“First, let’s fire all the managers” said Gary Hamel almost seven years ago in Harvard Business Review. “Think of the countless hours that team leaders, department heads, and vice presidents devote to supervising the work of others.”
Today, we believe that the problem in most organizations isn’t simply that management is inefficient, it’s that the role and purpose of a “manager” haven’t kept pace with what’s needed.
For almost 100 years, management has been associated with the five basic functions outlined by management theorist Henri Fayol: planning, organizing, staffing, directing, and controlling.
These have become the default dimensions of a manager. But they relate to pursuing a fixed target in a stable landscape. Take away the stability of the landscape, and one needs to start thinking about the fluidity of the target.
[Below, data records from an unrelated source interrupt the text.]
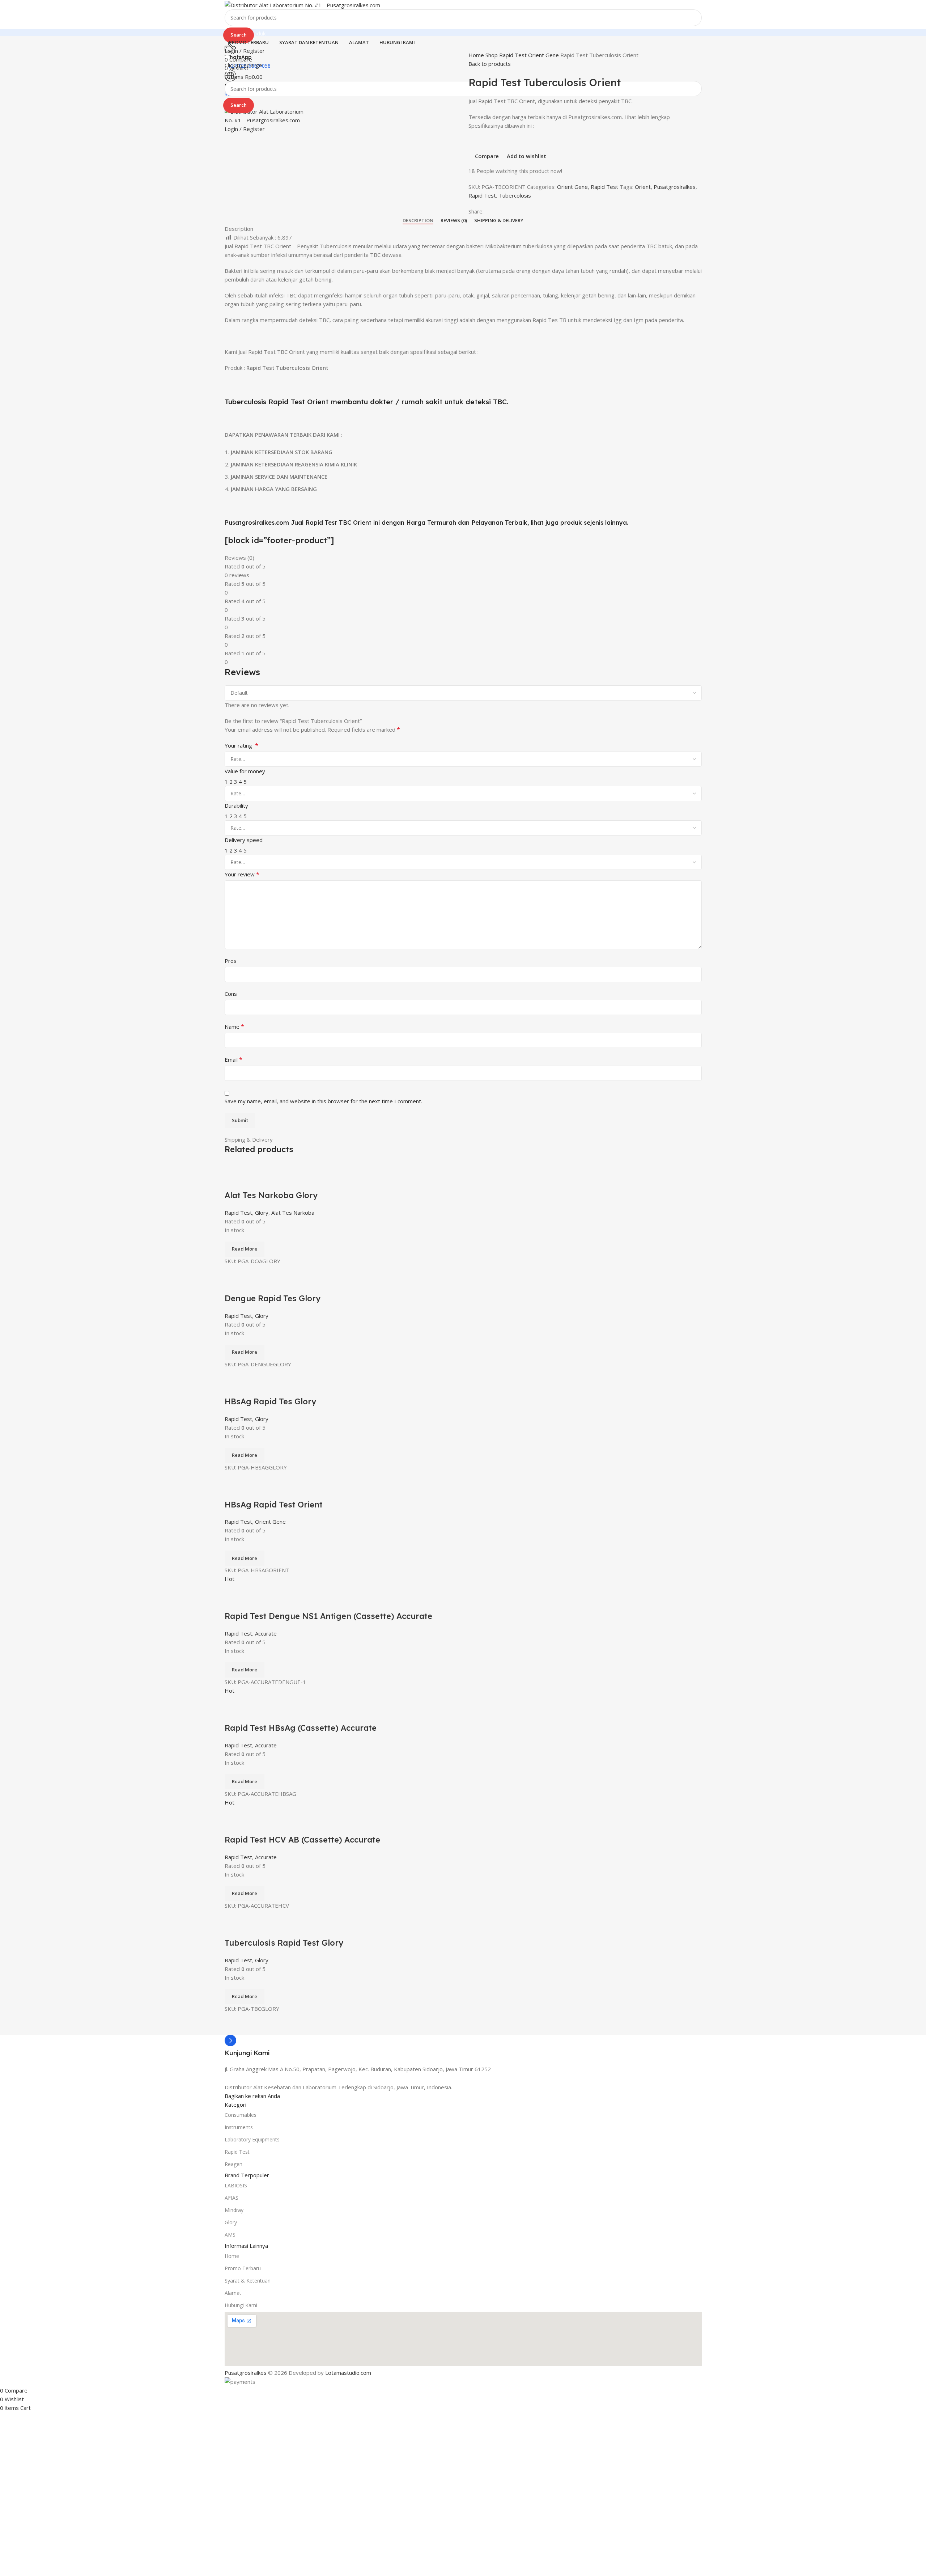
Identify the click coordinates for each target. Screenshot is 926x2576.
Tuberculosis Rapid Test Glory (284, 1943)
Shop (492, 55)
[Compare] (234, 1181)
This is what’s happening today, and managers must move away from the friendly confines of these five tasks. To help organizations meet today’s challenges, managers must move from:
Directive to instructive: When robots driven by artificial intelligence (AI) do more tasks like finish construction or help legal professionals more efficiently manage invoices, there will be no need for a supervisor to direct people doing such work. This is already happening in many industries — workers are being replaced with robots, especially for work that is more manual than mental, more repetitive than creative.
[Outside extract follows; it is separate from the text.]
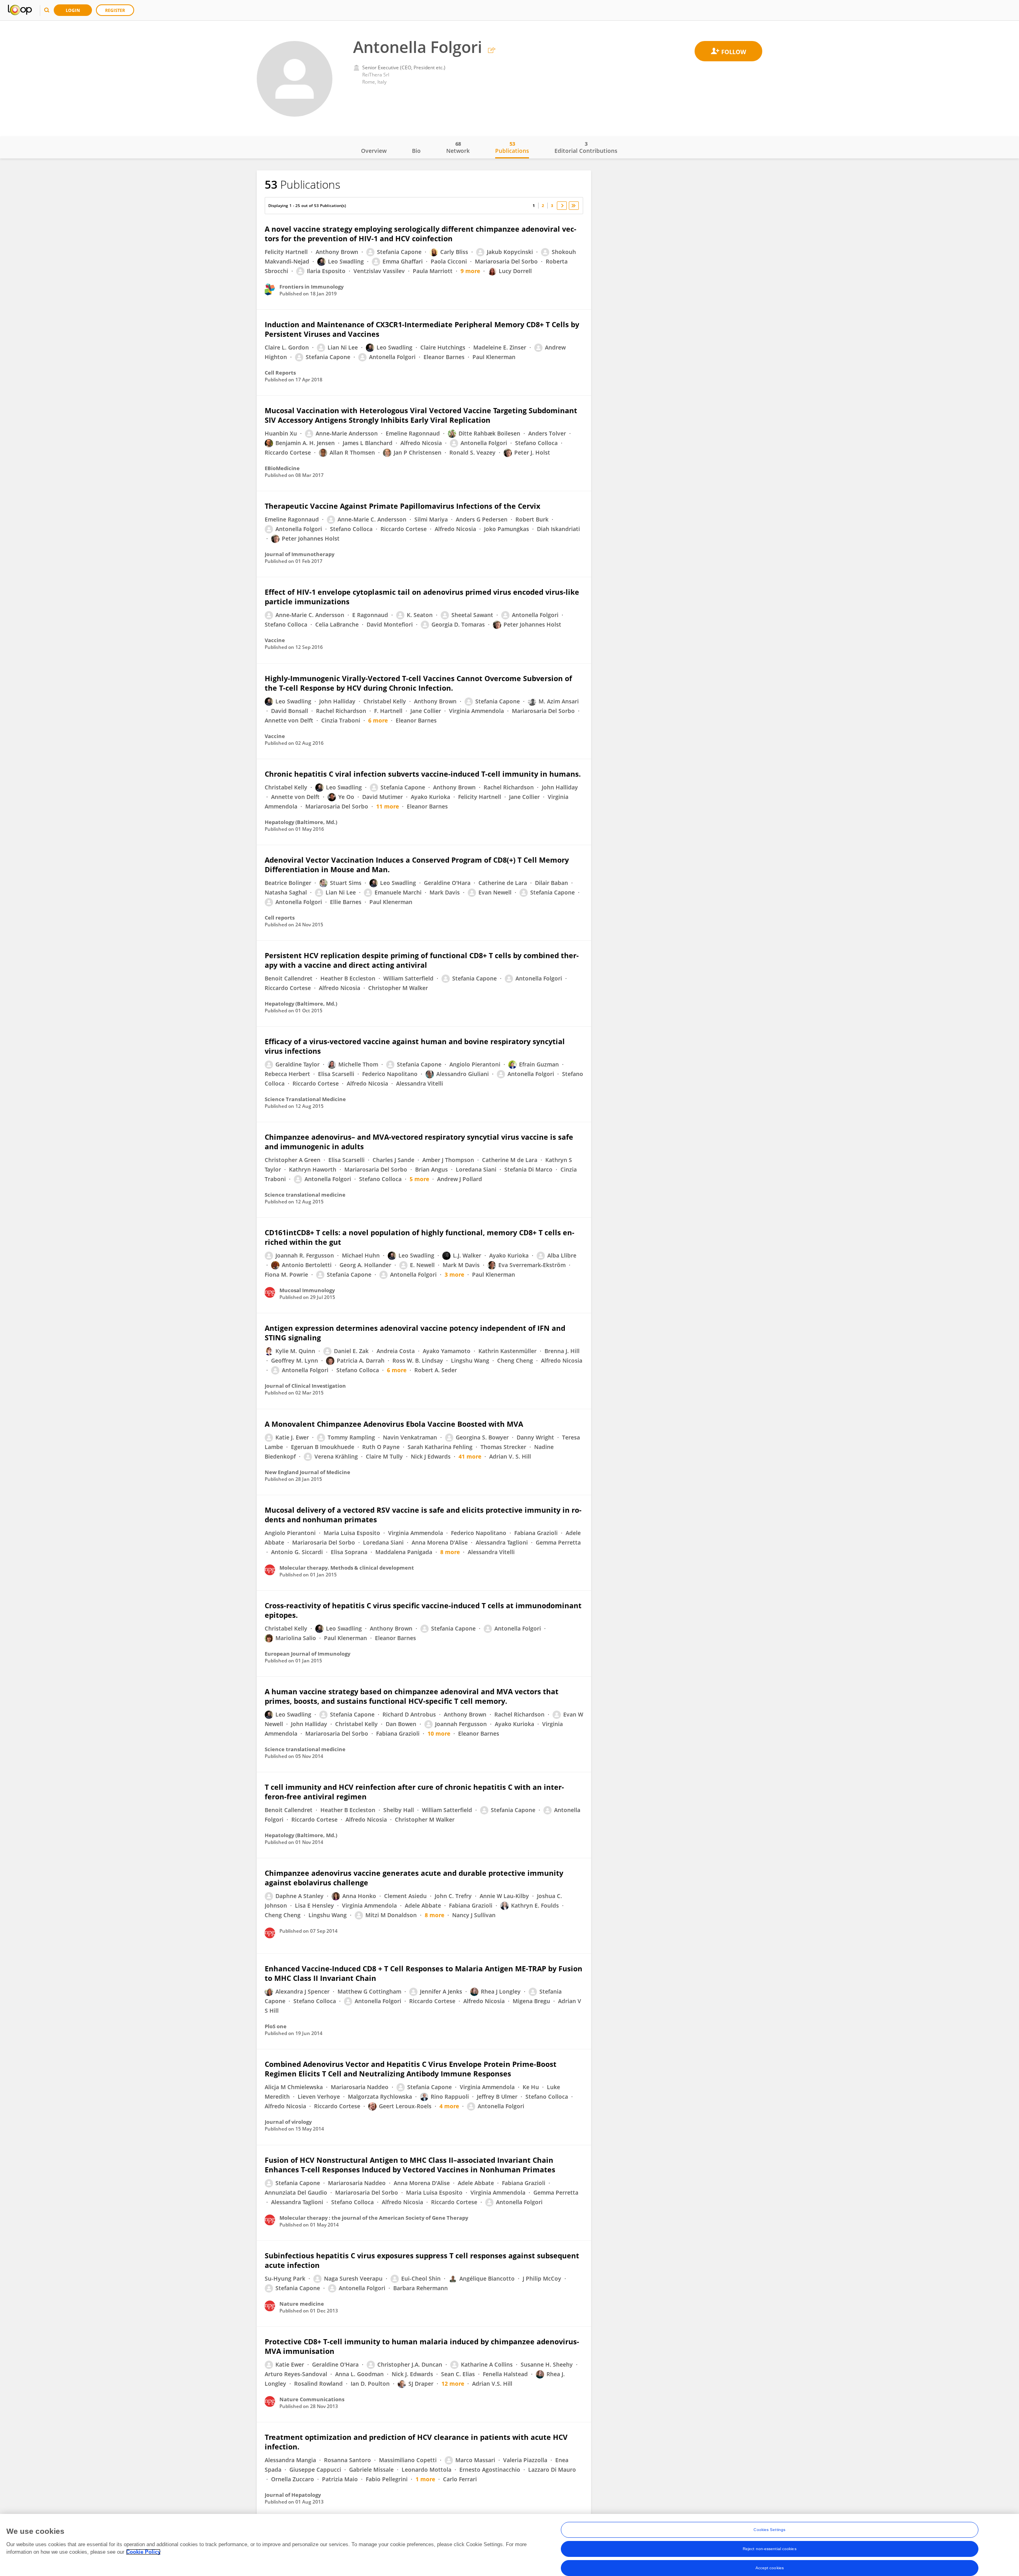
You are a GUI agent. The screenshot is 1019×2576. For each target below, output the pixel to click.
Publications (512, 147)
What will be needed from managers is to think differently about the future in order to shape the impact AI will have on their industry. This means spending more time exploring the implications of AI, helping others extend their own frontiers of knowledge, and learning through experimentation to develop new practices.
Jack Ma, co-founder of the Alibaba Group in China, recently said, “Everything we teach should be different from machines. If we do not change the way we teach, 30 years from now we will be in trouble.” Ma is referring to education in the broadest sense, but his point is spot on. Learning, not knowledge, will power organizations into the future; and the central champion of learning should be the manager.
Restrictive to expansive: Too many managers micromanage. They don’t delegate or let direct reports make decisions, and they needlessly monitor other people’s work. This tendency restricts employees’ ability to develop their thinking and decision making — exactly what is needed to help organizations remain competitive.
Managers today need to draw out everyone’s best thinking. This means encouraging people to learn about competitors old and new, and to think about the ways in which the marketplace is unfolding.
Exclusive to inclusive: Too many managers believe they are smart enough to make all the decisions without the aid of anyone else. To them, the proverbial buck always stops at their desks. Yet, it has been our experience that when facing new situations, the best managers create leadership circles, or groups of peers from across the firm, to gain more perspective about problems and solutions.
Managers need to be bringing a diverse set of thinking styles to bear on the challenges they face. Truly breakaway thinking gets its spark from the playful experimentation of many people exchanging their views, integrating their experiences, and imagining different futures.
Repetitive to innovative: Managers often encourage predictability — they want things nailed down, systems in place, and existing performance measures high. That way, the operation can be fully justifiable, one that runs the same way year in and out. The problem with this mode is it leads managers to focus only on what they know — on perpetuating the status quo — at the expense of what is possible.